BRIEF DESCRIPTION OF THE DRAWINGS
 FIG. 1 is an isometric view of a display system according to an embodiment of the invention.
 FIG. 2 is a schematic representation of the display system of FIG. 1.
 FIG. 3 is a flowchart depicting a method of colorcorrecting a projected image, according to an embodiment of the invention.
 Referring initially to FIG. 1, a display system according to an embodiment of the present invention is shown generally at 10. Specifically, FIG. 1 illustrates a display system including a projector 12 adapted to produce an image 14 on a display surface 16. Projector 12 typically is associated with a source of image data, depicted in FIG. 1 as a laptop computer 18. Projector 12 thus may be configured to project an image 14 derived from the image data received from computer 18 onto display surface 16.
 The projector may take the form of a digital projector, or any other suitable projection device. It should be appreciated that many types of projection systems may be suitable for the purposes of this disclosure. The projector itself may include, but is not limited to, digital overhead projectors, active liquid crystal display (LCD) projection devices, and micromirror-based projection devices. The images projected by the image projector may include still images or video images. Both still and video images will be referred to herein simply as projected images.

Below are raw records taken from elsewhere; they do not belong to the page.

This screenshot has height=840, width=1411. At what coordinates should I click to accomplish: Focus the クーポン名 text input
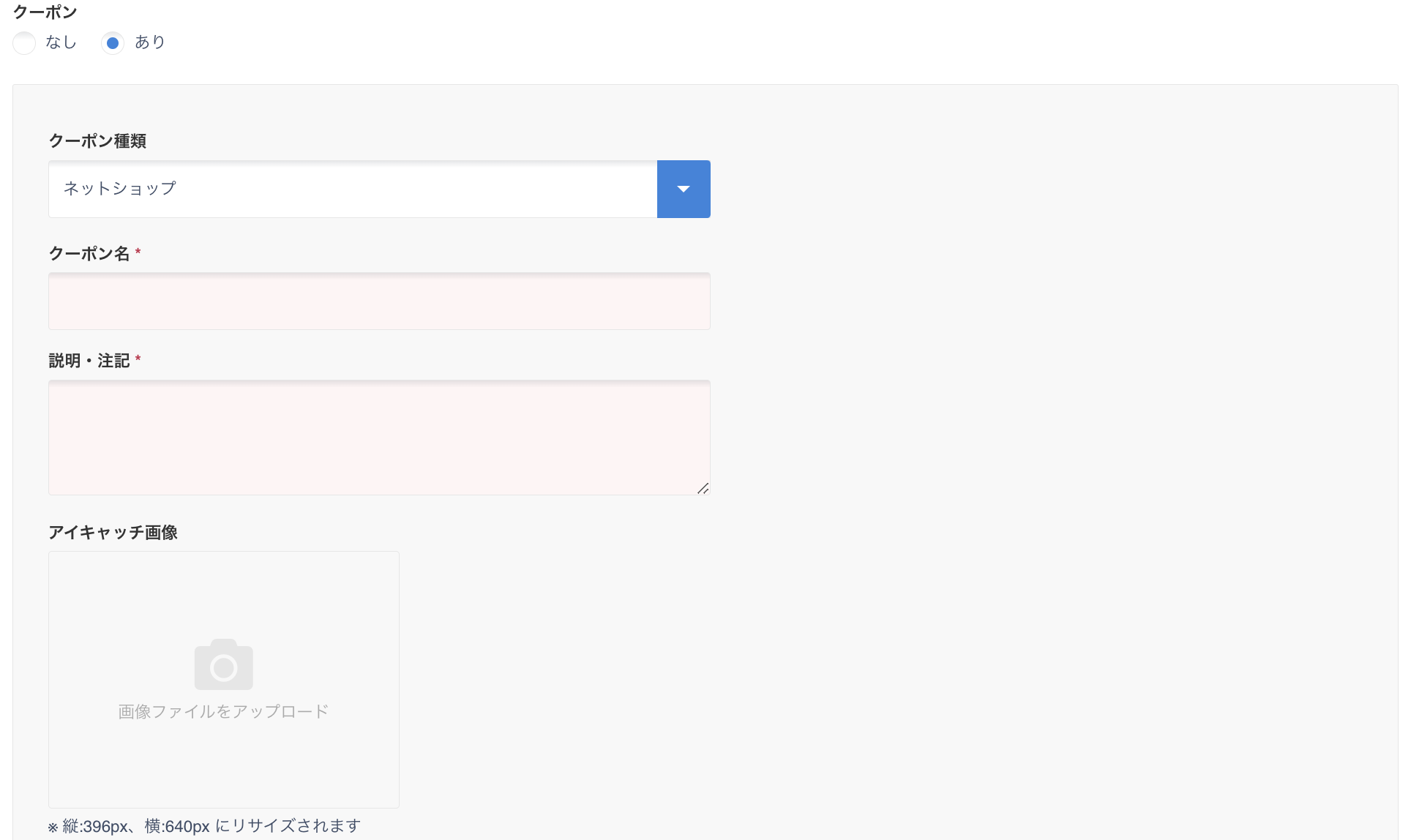(379, 301)
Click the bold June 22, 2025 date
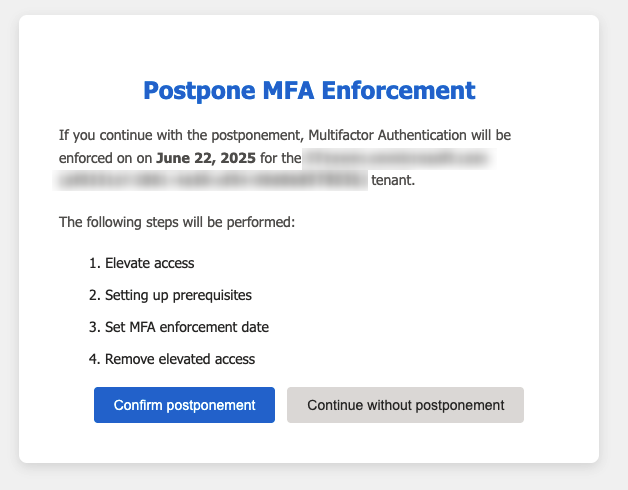 pos(203,158)
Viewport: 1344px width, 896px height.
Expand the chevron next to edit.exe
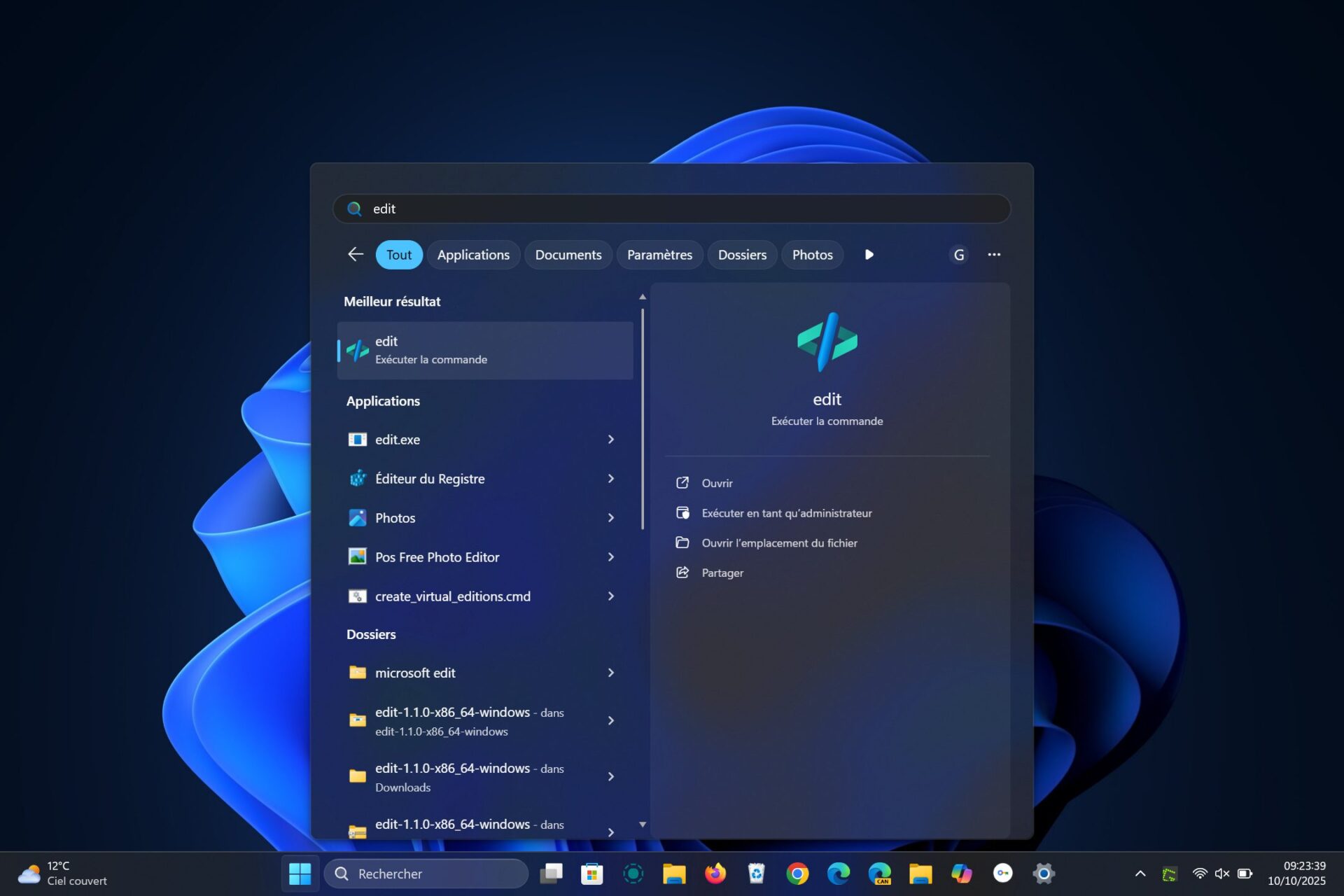click(611, 440)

 Projector 12 typically includes a light engine 20. Light engine 20 is typically configured to direct and transmit
light to display surface 16 so as to generate a projected image that is derived from, and therefore generally corresponds to, the image data received from computer 18. Light engine 20 may include any suitable illumination source adapted to optically address display surface 16, including single white light sources (such as a mercury lamp, plasma lamp, incandescent lamp, etc.) and/or multiple white or single color light sources (such as light emitting diodes (LEDs), laser diodes, etc.). Additionally, projector 12 may include optics, spatial light modulators, scanning mirrors, focusing devices, color-generation devices, controllers, etc. which may accommodate production of a multi-color image on the display surface.
 As depicted schematically in FIG. 2, display system 10 may also include a processor 22 that is configured to receive the image data from image data source and to convert the image data into commands appropriate for driving light engine 20. Processor 22 may be included with projector 12, as shown, or may be an independent processor that is associated with the projector. Processor 22 may be in communication with a memory 24 that serves as temporary (or long term) storage of data such as calibration information, color information, and other data needed by processor 22 to operate projector 12.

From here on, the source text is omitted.